A SIEM system functions as the centralized brain of Security Operations. A typical computing environment can generate millions of security events a day, requiring an intelligent system to process, analyze and correlate those events to find the “needle in the haystack.” Data insights are then provided to security analysts who can then take necessary action.
Atmosera’s SIEM system allows us to store your security events, which enables our team to perform forensic analysis. This can be useful in the case of a security event where our support team needs to understand what happened to best help you.
Many regulatory compliance frameworks such as HIPAA, HITRUST, and PCI require the use of a SIEM system.
Atmosera’s SIEM uses Machine Learning to look for patterns of behavior that indicate threats and potential compromise. In addition to Machine Learning, our system also provides a constantly updated stream of Threat Intelligence that analyzes your environment for threats.
Threat Intelligence is information fed into the SIEM system (often by security researchers) that makes it aware of known bad websites, IP addresses and processes. This allows the system to watch for references to those known bad elements within your environment and flag when they are identified. If a user were to access a website that was on the list of known bad websites, this would trigger an alert.
With millions of events a day it’s impossible to look at everything.
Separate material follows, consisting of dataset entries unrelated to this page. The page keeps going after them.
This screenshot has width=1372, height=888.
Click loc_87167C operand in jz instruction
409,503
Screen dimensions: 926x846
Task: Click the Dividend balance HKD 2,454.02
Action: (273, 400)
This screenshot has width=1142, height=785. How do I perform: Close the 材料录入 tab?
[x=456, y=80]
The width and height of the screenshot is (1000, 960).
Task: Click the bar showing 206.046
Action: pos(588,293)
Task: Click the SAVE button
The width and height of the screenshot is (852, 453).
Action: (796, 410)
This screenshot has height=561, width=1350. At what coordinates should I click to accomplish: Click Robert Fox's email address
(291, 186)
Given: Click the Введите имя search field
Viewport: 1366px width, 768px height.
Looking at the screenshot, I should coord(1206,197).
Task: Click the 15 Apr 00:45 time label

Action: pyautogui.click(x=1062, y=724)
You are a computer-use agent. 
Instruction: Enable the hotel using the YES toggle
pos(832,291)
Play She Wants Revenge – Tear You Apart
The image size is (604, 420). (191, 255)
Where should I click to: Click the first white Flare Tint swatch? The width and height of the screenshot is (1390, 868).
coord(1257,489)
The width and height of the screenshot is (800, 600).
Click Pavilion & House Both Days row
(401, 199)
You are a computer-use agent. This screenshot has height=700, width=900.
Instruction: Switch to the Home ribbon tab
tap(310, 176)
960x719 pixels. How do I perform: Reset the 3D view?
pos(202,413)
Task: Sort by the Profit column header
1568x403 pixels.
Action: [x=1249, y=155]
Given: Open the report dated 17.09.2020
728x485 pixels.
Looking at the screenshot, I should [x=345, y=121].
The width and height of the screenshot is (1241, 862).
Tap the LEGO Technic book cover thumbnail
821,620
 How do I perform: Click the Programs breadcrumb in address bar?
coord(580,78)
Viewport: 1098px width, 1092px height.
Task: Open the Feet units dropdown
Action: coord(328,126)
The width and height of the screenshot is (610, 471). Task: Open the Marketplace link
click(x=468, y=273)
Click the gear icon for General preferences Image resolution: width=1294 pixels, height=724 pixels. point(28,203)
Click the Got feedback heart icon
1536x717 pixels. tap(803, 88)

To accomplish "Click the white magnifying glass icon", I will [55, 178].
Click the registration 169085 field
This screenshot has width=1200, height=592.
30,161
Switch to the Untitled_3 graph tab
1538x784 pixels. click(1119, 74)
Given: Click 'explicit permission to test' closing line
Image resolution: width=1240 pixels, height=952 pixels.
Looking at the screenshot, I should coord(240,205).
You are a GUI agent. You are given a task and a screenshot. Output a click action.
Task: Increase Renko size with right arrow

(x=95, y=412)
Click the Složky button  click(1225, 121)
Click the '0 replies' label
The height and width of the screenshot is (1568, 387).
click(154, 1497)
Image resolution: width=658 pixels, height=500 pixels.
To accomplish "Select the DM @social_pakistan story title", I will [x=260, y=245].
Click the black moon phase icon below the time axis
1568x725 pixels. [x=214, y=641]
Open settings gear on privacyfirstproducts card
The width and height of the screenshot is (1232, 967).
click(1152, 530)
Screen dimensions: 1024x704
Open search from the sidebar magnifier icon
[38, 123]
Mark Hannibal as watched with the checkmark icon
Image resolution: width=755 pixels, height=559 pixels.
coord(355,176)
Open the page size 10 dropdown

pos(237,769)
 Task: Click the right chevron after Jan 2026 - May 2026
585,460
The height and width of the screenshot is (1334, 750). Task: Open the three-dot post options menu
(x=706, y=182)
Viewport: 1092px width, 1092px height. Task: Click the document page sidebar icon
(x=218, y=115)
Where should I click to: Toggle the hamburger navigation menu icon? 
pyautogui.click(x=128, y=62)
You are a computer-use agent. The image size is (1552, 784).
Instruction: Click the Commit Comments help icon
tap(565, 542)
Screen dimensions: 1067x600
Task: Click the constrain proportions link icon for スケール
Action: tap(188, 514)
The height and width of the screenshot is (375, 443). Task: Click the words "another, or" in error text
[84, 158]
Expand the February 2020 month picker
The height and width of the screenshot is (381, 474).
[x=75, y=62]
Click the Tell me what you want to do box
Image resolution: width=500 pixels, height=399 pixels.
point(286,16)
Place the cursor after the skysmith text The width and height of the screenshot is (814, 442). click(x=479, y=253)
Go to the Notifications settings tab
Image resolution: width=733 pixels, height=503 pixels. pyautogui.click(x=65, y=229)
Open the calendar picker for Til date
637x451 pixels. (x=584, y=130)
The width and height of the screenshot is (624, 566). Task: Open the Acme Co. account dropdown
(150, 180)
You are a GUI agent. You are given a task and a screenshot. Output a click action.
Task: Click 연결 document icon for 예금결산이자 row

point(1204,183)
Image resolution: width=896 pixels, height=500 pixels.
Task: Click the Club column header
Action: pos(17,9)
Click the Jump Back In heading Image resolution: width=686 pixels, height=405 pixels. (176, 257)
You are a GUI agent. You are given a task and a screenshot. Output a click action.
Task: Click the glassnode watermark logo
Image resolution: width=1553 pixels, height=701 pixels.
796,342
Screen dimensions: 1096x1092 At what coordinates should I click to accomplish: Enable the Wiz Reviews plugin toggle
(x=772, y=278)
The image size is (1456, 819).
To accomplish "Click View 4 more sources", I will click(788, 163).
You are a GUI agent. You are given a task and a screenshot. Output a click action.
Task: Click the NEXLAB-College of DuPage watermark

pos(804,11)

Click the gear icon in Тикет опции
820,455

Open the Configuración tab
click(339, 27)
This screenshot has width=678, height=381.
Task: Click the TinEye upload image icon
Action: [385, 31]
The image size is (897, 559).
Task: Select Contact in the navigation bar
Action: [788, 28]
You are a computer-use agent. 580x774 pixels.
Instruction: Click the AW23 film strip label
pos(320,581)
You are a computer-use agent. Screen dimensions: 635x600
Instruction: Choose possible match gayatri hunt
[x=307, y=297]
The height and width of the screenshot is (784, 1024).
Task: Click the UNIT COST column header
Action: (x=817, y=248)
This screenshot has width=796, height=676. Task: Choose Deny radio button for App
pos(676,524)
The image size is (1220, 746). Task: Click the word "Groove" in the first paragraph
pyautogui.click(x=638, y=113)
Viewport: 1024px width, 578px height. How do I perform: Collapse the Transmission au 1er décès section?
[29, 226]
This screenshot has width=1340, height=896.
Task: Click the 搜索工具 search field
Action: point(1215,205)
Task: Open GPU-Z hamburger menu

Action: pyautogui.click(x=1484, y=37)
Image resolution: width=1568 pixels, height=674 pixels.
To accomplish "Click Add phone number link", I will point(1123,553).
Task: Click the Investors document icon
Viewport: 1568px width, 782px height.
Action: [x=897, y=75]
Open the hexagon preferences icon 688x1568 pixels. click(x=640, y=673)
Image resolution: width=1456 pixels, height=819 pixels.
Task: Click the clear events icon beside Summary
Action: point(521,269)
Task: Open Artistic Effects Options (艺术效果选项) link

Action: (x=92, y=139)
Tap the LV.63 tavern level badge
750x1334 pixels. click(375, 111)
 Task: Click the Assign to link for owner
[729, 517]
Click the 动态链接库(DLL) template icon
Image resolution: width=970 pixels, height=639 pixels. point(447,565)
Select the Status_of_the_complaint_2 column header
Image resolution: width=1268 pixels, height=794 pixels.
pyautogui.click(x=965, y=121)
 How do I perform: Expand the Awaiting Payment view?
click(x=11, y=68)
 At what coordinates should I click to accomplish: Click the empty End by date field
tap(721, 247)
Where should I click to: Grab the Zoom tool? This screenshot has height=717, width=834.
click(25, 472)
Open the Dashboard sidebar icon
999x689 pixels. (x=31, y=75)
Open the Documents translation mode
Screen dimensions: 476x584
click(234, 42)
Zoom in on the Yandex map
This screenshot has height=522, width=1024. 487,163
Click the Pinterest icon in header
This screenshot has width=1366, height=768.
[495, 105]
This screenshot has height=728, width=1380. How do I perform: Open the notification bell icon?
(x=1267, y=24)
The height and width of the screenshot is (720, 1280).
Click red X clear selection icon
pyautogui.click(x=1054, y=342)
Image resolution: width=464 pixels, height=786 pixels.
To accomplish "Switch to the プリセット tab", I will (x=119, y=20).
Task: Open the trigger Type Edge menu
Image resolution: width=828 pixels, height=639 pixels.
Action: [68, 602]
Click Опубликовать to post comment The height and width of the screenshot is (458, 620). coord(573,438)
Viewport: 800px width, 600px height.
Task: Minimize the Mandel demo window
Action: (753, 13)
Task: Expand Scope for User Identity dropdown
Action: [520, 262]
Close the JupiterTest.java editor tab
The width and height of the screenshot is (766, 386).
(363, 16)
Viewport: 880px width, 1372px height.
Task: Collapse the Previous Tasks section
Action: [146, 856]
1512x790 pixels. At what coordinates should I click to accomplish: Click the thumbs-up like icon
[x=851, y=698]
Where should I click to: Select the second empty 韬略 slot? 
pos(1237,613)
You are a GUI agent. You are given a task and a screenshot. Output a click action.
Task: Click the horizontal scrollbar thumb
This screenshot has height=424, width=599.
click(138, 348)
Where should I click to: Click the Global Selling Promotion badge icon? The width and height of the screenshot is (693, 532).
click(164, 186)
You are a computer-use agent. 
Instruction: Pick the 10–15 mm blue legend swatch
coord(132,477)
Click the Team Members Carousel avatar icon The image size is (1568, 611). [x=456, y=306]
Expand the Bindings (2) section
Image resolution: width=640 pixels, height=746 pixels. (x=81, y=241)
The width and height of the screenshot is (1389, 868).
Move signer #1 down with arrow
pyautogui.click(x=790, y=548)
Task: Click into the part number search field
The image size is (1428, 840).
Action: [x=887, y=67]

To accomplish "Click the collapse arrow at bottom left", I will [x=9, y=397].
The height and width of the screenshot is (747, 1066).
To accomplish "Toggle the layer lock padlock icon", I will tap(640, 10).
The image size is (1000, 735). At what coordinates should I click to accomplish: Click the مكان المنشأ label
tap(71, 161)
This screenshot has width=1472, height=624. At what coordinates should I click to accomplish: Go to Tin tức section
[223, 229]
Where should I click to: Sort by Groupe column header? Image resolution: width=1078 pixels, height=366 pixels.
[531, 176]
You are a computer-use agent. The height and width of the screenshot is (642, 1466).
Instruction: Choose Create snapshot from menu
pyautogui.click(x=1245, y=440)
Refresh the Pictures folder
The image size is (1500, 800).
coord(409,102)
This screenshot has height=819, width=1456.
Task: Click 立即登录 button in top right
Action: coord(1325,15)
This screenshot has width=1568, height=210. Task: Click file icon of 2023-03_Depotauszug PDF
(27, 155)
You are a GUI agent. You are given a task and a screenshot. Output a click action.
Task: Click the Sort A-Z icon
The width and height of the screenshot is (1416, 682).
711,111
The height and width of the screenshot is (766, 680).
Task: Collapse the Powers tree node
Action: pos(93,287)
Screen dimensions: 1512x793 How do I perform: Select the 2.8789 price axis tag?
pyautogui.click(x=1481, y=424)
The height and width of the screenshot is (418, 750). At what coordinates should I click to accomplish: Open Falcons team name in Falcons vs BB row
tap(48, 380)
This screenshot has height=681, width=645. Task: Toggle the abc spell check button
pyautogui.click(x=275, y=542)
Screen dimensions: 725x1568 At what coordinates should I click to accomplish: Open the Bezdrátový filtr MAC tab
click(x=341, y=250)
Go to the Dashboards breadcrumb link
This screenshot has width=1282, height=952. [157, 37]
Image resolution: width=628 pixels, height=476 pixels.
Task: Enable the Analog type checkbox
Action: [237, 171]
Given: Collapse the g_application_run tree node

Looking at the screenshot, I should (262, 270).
A SIEM system allows us to create data visualizations from an aggregate dataset to look for anomalous patterns that can then be further investigated.
Atmosera identified admin accounts in a client environment that were set to never expire; this is generally considered a bad practice and violates most compliance frameworks.
In a client environment, Atmosera identified the same account used to log in successfully from different countries within only a few minutes. We found it was the result of a developer sharing his credentials with another developer in a different country.
Atmosera has identified several cases of brute force attacks. These are almost always misconfigured service accounts that are failing to login, but the few remaining cases were caused by attacks on public-facing web services (which unfortunately is difficult to prevent, due to the nature of public web servers). We are able to use the data in Atmosera’s SIEM in a forensic capacity to validate that these secure environments were not accessed by anyone unauthorized.
Atmosera’s security team has seen several cases where user systems were accessing crypto-currency sites. After investigation, these were all unintentional and benign cases. Embedded advertisement links in websites caused browsers to do a DNS lookup to these sites and tripped the alert.